BATININ HEDEFİ Batı’nın silahı teknoloji ve sömürgedir. Zenginliğinin sebebi budur. Uluslar arası şirketlerin bu gün Küresel Pazar...
BATININ HEDEFİ
Batı’nın silahı teknoloji ve sömürgedir. Zenginliğinin
sebebi budur. Uluslar arası şirketlerin bu gün Küresel Pazar masallarıyla bütün
kazançları vantuzladıkları gibi 19.Yüzyılda Büyük Britanya İmparatorluğu sanayi
ürünlerini zorla satmak için Hindistan ve Çin’de dahi katliamlar yapmaktan
çekinmemiştir.
Afrika’yı Güney Amerika’yı baştan başa sömüren Düveli
muazzama devletleri neredeyse şeker kamışının her balyası başına bir kişi
öldürmüştü. Terk ettikleri yerlerde artık ot bile bitmiyor. Bu gün Afrika açlıktan kırılıyorsa sebebi
Avrupa’dır. Bu ne biçim medeniyet ki girdiği yere ölümle geliyor gittiğinde de
açlık ve sefaletten başka bir şey bırakmıyor.

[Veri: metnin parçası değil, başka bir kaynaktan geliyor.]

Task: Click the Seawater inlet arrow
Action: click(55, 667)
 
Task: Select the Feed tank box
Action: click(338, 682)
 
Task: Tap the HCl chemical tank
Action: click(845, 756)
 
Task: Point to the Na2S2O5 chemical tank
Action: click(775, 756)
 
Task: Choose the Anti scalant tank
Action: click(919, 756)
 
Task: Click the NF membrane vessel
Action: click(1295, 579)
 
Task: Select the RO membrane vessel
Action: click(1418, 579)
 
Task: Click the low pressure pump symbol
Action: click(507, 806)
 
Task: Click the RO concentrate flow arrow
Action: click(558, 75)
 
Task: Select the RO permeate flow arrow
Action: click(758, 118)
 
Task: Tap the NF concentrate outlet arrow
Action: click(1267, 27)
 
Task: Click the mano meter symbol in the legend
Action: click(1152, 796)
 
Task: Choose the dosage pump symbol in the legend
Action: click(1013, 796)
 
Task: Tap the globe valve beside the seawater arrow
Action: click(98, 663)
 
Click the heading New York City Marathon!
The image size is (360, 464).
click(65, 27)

19. Yüzyılda Emperyalizmin lideri Büyük Britanya
İmparatorluğu ile kol kola hareket eden Düveli
muazzama devletleri “Türk insanın Avrupalılara göre ikinci sınıf insan
sayılması gerektiği, Türklerin medeni kabiliyet ve istidattan mahrum olduğu,
kabiliyetsiz, anlayışsız, uyumsuz, tehlikeli olduklarını, hiçbir medeni
eserlerinin bulunmadığını, kendilerini düzenleyecek ve yenileyecek
kapasitelerinin olmadığını, siyasi karışıklıklarla Avrupa’nın huzurunu
kaçındıklarını, dolayısıyla Avrupa’dan ve Anadolu’dan kovulmalarının hatta
yeryüzünden kaldırılmalarının gerektiğini” öne sürmüşlerdir. Zaten 1815 Viyana
Kongresinde siyasi literatüre sokulan ancak bu tarihten önce ve sonra
uygulamaya konulan Şark Meselesi'’in nihai amacı da bu olmuştur. [1]
Öyle ki
bu fikir uzun yıllar Batılı yöneticilerin Türklere bakış açısını teşkil etmiştir.

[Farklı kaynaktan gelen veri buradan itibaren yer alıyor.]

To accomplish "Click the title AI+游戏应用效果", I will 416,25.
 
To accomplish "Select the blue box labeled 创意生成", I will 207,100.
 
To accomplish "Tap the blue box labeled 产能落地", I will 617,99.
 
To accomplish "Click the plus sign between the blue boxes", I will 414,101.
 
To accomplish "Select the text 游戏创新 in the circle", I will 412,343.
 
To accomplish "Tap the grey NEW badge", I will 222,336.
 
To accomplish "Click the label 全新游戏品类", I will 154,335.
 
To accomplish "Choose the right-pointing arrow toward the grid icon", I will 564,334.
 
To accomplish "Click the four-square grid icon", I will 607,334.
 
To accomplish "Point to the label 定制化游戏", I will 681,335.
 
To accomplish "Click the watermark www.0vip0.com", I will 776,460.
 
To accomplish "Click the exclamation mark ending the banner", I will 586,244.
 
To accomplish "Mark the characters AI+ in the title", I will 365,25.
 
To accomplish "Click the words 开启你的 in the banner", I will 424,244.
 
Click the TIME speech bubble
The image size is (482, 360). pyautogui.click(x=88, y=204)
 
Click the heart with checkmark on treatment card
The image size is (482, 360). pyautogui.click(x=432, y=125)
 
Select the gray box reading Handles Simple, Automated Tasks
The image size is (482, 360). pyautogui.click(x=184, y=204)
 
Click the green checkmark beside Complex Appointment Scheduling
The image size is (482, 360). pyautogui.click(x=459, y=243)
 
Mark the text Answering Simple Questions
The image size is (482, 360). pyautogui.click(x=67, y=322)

İngiliz Başbakanı sonradan olan Gladstone, Türklerle ilgili olarak, 1876 da şu kin taşan sözleri sarfetmiştir:
“Türklerin, dünya yüzünden kötülüklerini kaldırmanın bir tek yolu vardır, o da kendi vücutlarını dünya yüzünden kaldırmak”. [2]
Türk coğrafyası üzerindeki sözde tarihi
iddialar ise ilginçtir. Bunlar “Türklerin bulunduğu yerlerin kendilerine ait
olmadığı, bu topraklarda, İngilizlerin, Fransızların, İtalyanların hatta daha
sonraları Almanların ve Yunanlıların, Ermenilerin, Gürcülerin, Kürtlerin,
Arapların hakları olduğu, Türklerin buralardan sürülmelerinin, yok
edilmelerinin gerektiği”[3] öne
sürülmüş, suni devletçikler kurmak üzere harekete geçilmiş, Türk insanının
kültürel varlıkları yok edilmeye başlanmış ve hatta bazı gafil veya hain
insanlar bile bunlara alet edilerek “federasyon,
konfederasyon, manda, himaye, eyalet, vilayet,
özerklik” gibi safsatalar ortaya atılmıştır.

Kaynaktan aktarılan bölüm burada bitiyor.